**OBJECTIVES:**
1. List the observational factors that the passage on Faraday complexity classifiers names as able to hide complex sources.
2. Using the passage on Faraday complexity classifiers, decide whether each statement agrees with it. Answer yes or no, and quote the deciding words.
(a) The main failure mode of the classifiers is misclassifying a simple source as complex.
(b) Treating a source as simple yields an RM very similar to the RM of its primary component.
(c) Large-scale analysis and wide-area surveys are disadvantaged by considering such sources simple.
3. Answer from the passage on Faraday complexity classifiers:
(a) Which table is cited for the main failure mode?
(b) Which further data product is named as not negatively impacted?
(c) What may complex sources conspire to appear as?

--- begin TEXT ---

The main failure mode of our classifiers is misclassifying a complex source as simple (Table 1). Whether sources with close components or small amplitudes should be considered complex is not clear, since for practical purposes, they can be treated as simple: assuming the source is simple yields a very similar RM to the RM of the primary component, and thus would not negatively impact further data products such as an RM grid. The scenarios where we would want a Faraday complexity classifier rather than a polarisation structure model—large-scale analysis and wide-area surveys—do not seem to be disadvantaged by considering such sources simple. Additional sources similar to these are likely hidden in presumably ‘simple’ FDFs by the frequency range and spacing of the observations, just as how these complex sources would be hidden in lower resolution observations. Note also that misidentification of complex sources as simple is intrinsically a problem with complexity estimation even for models not well-represented by a simple FDF, as complex sources may conspire to appear as a wide range of viable models including simple (Sun et al. Reference Sun2015).

--- end TEXT ---
--- begin DATA ROWS ---

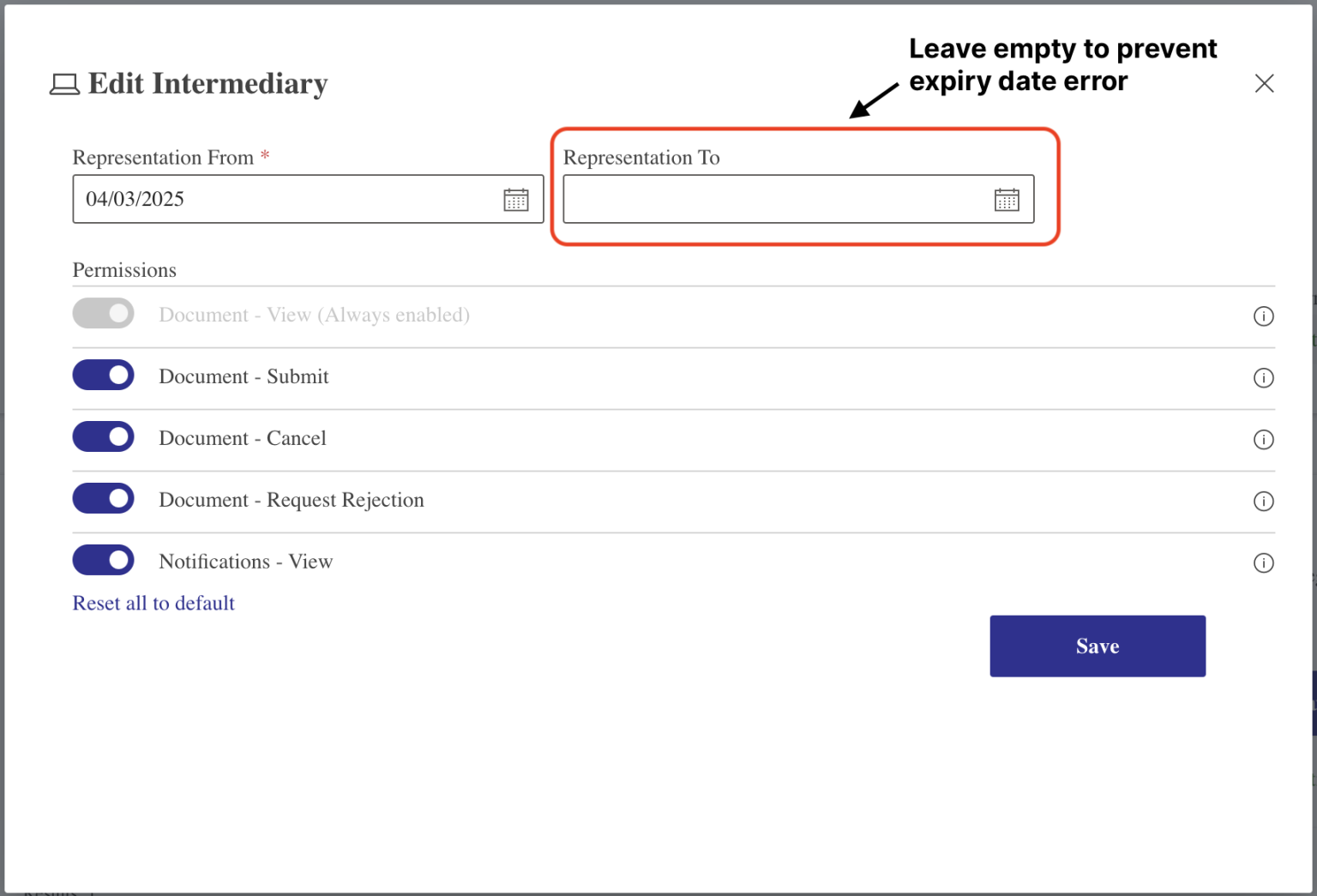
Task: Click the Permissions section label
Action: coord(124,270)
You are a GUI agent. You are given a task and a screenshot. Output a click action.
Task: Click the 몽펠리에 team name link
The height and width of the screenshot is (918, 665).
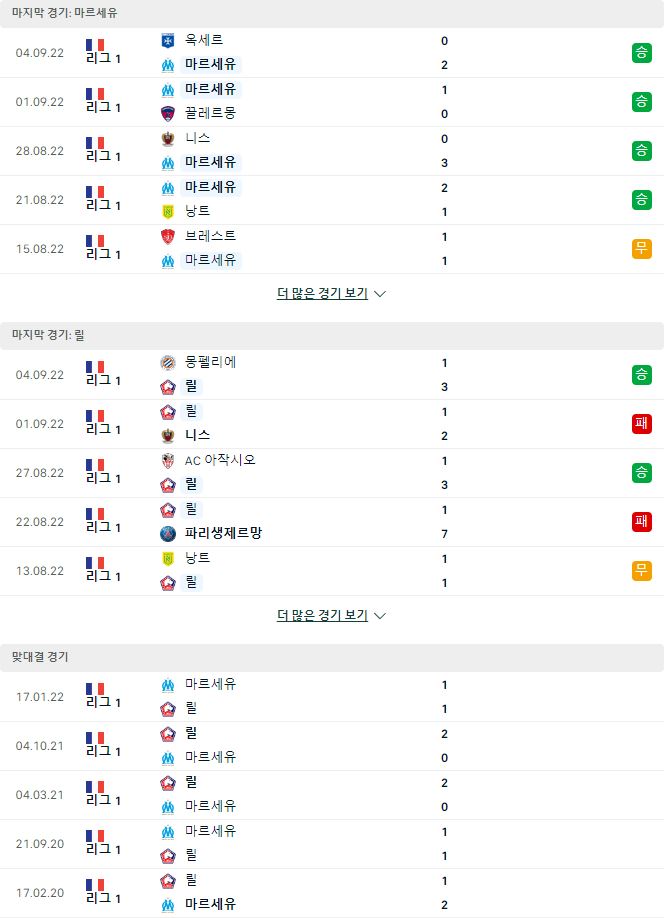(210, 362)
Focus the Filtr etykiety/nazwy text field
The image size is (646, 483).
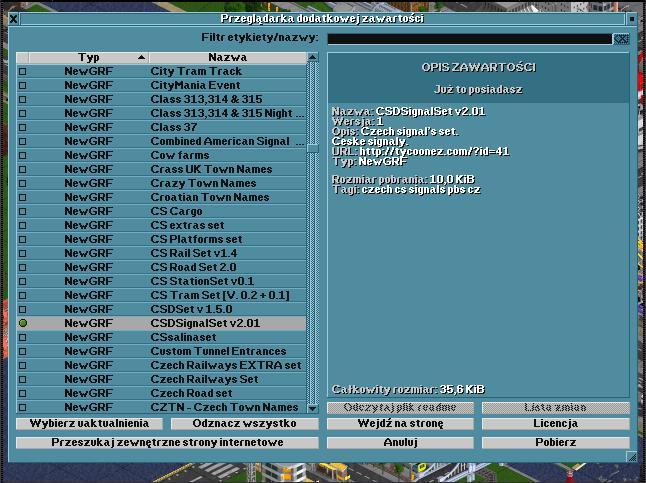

--- end DATA ROWS ---

**SOLUTIONS TO THE TASKS:**
1.
- The frequency range of the observations
- The spacing of the observations
- Lower resolution observations

2.
(a) No: "misclassifying a complex source as simple"
(b) Yes: "assuming the source is simple yields a very similar RM to the RM of the primary component"
(c) No: "do not seem to be disadvantaged by considering such sources simple"

3.
(a) Table 1
(b) An RM grid
(c) A wide range of viable models, including simple